Since the SGRB afterglow was first detected by NASA’s Neil Gehrels Swift Observatory in 2005, astronomers have spent the past 17 years trying to understand which galaxies are producing these powerful bursts. The stars in the galaxy can provide insight into the environmental conditions needed to produce SGRBs, and can link the mysterious bursts to their neutron star merger origin. So far, only one SGRB (GRB 170817A) has a confirmed neutron star merger origin, as it was detected just seconds after gravitational wave detectors observed the neutron star binary merger (GW170817).

“Ten years from now, the next generation of gravitational wave observatories will be able to detect merging neutron stars at the same distances as SGRBs today,” Fong said. “Thus, our catalog will serve as a benchmark against which to compare future detections of neutron star mergers.”

“The catalog may indeed have an impact on more than just one class of transients, such as SGRBs,” said Yuxin “Vic” Dong, study co-author and astrophysics Ph.D. student at Northwestern. “With the large amount of data and results presented in the catalog, I believe that a variety of research projects will use it, perhaps even in ways that we haven’t thought of yet.”

Understanding neutron star systems

To create the catalog, researchers used several highly sensitive instruments at the WM Keck Observatory, the Gemini Observatory, the MMT Observatory, the Large Binocular Telescope Observatory, and the Magellan Telescopes at the Las Campanas Observatory to obtain deep images and spectroscopy of some of the faintest galaxies. revealed in a survey of owners of the SGRB. The team also used data from two of NASA’s Great Observatories, the Hubble Space Telescope and the Spitzer Space Telescope.

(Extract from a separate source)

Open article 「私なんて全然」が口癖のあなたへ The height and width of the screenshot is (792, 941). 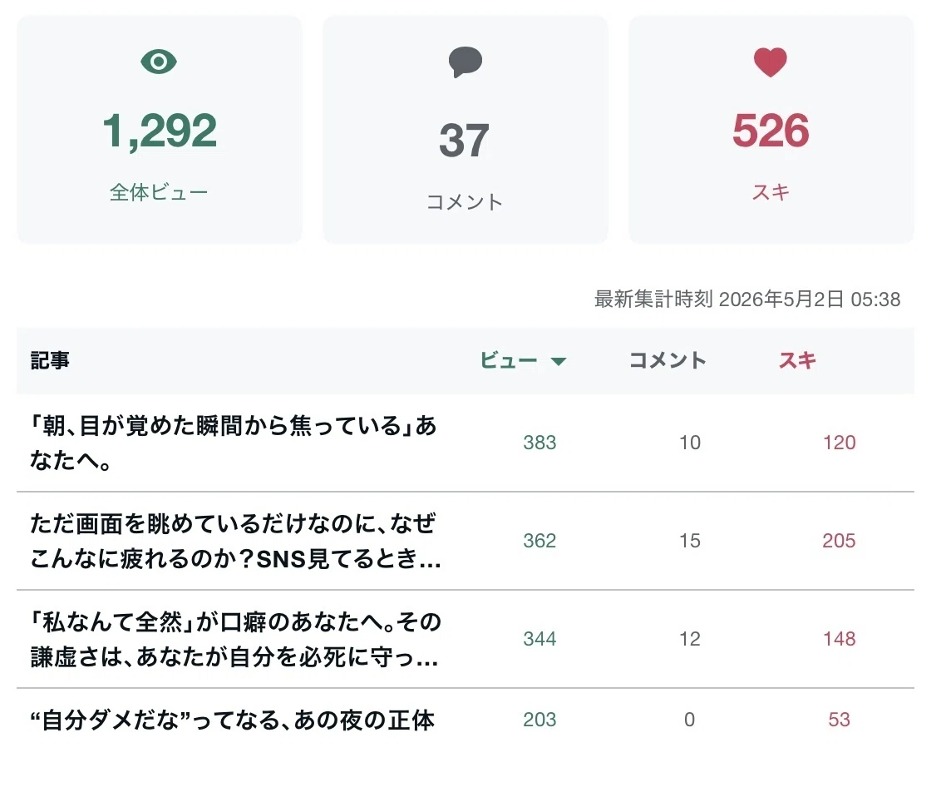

Before these new studies, astronomers had characterized the main galaxies from only a few dozen SGRBs. The new catalog is four times the number of existing samples. With the benefit of a much larger data set, the catalog shows that SGRB-hosting galaxies can be young and star-forming or old and nearing death. This means that neutron star systems form in a wide range of environments, and many have rapid formation-to-merger times. Because the fusion of neutron stars creates heavy elements like gold and platinum, the catalog data will also deepen scientists’ understanding of when the precious metals were first created in the universe.

“We suspect that the young SGRBs we detect in young host galaxies come from binary star systems that formed during the star’s ‘explosion’ and are so tightly bound that they can merge very quickly,” Nugent said. “Old theories say that there must be ways for neutron stars to merge rapidly, but until now we have not been able to observe them. We find evidence of old SGRBs in galaxies that are much older, and we believe that the stars in them either took longer to form a binary system or were a binary system that was still broken up. So the galaxies took longer to merge.”

The potential of JWST

NASA’s new flagship infrared observatory, the James Webb Space Telescope (JWST), is poised to further advance understanding of neutron star mergers and how far back in time they began, thanks to its ability to detect the faintest host galaxies from the earliest times of the universe.

“I am very excited about the opportunity to use JWST to study these rare explosive events in houses in greater depth,” Nugent said. “JWST’s ability to observe faint galaxies in the Universe could reveal more galaxies hosting SGRBs that currently elude detection, perhaps even revealing a missing population and connection to the early Universe.”

“I started overseeing this project 10 years ago, and it’s been great to pass the torch to the next generation of researchers,” Fong said. “It is one of the greatest joys of my career to see years of work come to life in this catalog, thanks to young researchers who have really taken this research to the next level.”

Research was supported by the National Science Foundation (award numbers AST-1814782 and AST-2047919), the David and Lucille Packard Foundation, the Alfred P. Sloan Foundation, and the Research Corporation for the Advancement of Science.